Task objective |
Your output should be the lines from the one with "Navigate back using the back arrow" through the last line of the records below, exactly as written, minus the pictures.

=======

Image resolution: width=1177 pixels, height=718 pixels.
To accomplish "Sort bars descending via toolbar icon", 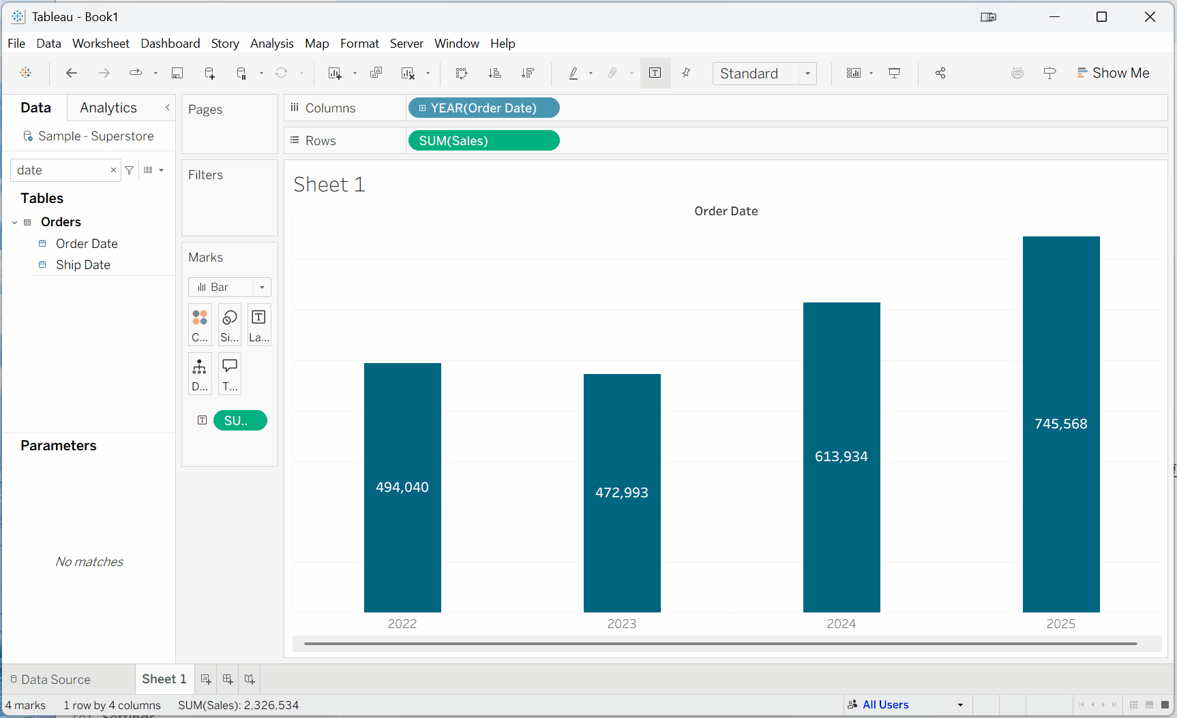I will [528, 73].
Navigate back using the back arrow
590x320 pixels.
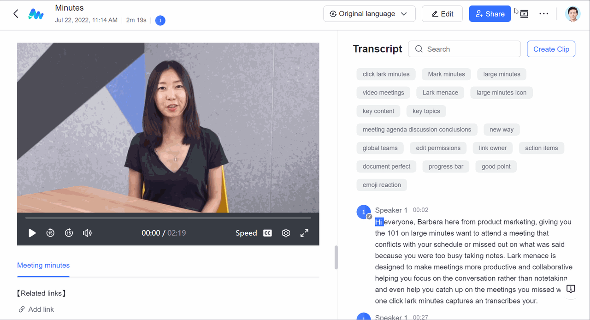16,14
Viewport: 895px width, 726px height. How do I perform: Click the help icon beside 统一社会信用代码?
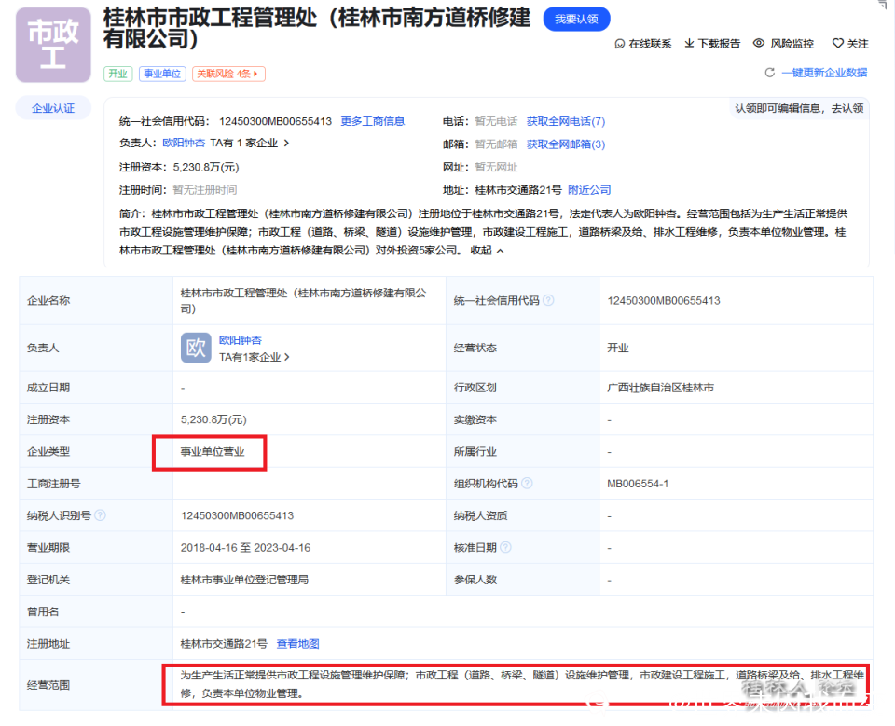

=======

Completed exercise |
Navigate back using the back arrow
590x320 pixels.
16,14
Viewport: 895px width, 726px height. How do I perform: Click the help icon beside 统一社会信用代码?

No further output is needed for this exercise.